Einkorn wheat: Researchers sequence the world’s oldest domesticated crop

An international team of researchers have sequenced the complete genome for einkorn wheat (Triticum monococcum).

  • Einkorn wheat is the world’s first domesticated crop and traced its evolutionary history.
  • The new reference genome and evolutionary history are published in the journal Nature.
  • Farmed as early as 12,000 years ago, einkorn wheat is believed to be the first crop grown by humans.
  • As agriculture spread around the world, people replaced einkorn with bread wheat, which they selectively cultivated for traits like large grain size and easy threshing.
  • Over centuries of intensive cultivation and selection, bread wheat lost its natural resistance to drought, heat and pests — properties that would make it resilient to current threats from climate change.
  • However, einkorn wheat has not undergone such intense selective breeding, which means it maintains many of its resilient properties. Unlike bread wheat, both wild and domesticated varieties of einkorn still exist.

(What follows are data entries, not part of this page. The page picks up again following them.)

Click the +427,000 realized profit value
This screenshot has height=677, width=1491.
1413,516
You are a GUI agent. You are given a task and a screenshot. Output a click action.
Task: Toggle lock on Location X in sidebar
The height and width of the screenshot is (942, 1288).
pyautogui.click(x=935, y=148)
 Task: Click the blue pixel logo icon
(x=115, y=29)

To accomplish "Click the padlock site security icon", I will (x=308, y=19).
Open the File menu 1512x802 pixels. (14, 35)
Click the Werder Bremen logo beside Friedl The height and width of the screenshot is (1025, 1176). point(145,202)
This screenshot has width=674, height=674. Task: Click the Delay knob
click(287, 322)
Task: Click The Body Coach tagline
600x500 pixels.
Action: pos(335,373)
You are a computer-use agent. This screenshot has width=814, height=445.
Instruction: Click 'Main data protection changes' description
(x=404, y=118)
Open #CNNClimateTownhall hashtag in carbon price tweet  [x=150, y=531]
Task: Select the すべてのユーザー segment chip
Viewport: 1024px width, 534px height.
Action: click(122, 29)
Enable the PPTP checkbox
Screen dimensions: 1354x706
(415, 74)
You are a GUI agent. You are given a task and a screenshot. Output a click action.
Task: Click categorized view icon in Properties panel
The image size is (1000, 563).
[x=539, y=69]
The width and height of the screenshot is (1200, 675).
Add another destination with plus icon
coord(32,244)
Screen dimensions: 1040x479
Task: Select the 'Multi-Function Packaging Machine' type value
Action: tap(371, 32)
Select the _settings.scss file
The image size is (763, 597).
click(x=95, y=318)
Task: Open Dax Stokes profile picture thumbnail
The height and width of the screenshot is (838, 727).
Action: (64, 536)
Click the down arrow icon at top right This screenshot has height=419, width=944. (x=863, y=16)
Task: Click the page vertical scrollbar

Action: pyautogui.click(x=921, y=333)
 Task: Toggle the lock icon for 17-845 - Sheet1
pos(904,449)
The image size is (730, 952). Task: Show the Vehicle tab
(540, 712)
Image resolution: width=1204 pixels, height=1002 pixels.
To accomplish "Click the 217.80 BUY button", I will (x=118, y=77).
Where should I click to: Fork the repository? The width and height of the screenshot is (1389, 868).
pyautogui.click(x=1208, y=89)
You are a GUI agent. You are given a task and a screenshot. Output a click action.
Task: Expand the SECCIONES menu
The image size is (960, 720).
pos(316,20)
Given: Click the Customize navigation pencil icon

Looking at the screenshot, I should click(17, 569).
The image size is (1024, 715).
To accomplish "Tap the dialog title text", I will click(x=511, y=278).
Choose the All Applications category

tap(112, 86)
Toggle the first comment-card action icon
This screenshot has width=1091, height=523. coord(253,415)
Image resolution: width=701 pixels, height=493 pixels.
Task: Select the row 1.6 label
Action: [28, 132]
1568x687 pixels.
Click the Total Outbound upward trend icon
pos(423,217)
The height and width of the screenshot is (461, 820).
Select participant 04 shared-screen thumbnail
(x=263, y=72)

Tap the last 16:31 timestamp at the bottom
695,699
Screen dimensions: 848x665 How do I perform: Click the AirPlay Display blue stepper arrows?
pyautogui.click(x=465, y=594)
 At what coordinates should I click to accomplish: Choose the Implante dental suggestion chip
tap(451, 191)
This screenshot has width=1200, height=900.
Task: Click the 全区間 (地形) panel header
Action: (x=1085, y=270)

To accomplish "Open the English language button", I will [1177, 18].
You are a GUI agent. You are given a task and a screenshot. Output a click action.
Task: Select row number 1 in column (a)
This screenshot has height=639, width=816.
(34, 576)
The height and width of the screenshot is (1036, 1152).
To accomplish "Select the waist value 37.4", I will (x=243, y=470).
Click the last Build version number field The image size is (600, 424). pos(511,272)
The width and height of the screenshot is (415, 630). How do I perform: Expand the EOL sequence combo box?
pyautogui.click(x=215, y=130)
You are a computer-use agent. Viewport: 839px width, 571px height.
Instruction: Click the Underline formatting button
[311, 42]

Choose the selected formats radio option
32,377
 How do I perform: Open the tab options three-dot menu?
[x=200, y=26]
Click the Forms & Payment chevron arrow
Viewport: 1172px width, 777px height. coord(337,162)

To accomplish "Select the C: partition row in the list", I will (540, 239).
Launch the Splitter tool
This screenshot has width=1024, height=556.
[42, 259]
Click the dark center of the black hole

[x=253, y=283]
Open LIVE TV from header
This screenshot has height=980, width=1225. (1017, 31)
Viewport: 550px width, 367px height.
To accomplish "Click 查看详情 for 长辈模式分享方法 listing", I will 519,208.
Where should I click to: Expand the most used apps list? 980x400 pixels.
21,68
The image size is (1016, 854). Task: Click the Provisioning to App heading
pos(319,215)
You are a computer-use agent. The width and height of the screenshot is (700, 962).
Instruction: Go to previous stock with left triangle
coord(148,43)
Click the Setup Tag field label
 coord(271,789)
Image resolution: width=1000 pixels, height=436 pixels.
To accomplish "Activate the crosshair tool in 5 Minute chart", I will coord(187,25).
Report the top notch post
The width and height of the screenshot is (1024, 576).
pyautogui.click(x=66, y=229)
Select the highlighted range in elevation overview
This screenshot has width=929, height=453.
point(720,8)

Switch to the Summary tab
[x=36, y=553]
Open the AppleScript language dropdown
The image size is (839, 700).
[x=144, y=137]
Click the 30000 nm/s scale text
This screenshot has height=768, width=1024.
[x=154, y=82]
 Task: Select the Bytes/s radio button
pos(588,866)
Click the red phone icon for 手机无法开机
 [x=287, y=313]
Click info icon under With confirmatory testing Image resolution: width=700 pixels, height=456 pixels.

  • By comparing the einkorn genome with the genome of bread wheat, which was successfully sequenced in 2018, researchers can now look for mismatches, narrowing down the potential targets for genetic traits that differ between the ancient and modern wheat grains.
  • The study demonstrated that einkorn can be used to map traits in bread wheat by showing that the gene for influencing the number of shoots a plant sends up from its base is the same gene in both grains.
  • The researchers found einkorn has been hybridized many times since its initial domestication and dispersal throughout Europe and Central Asia.
  • A detailed analysis of the genome could inform anthropological studies of human migration and settlement.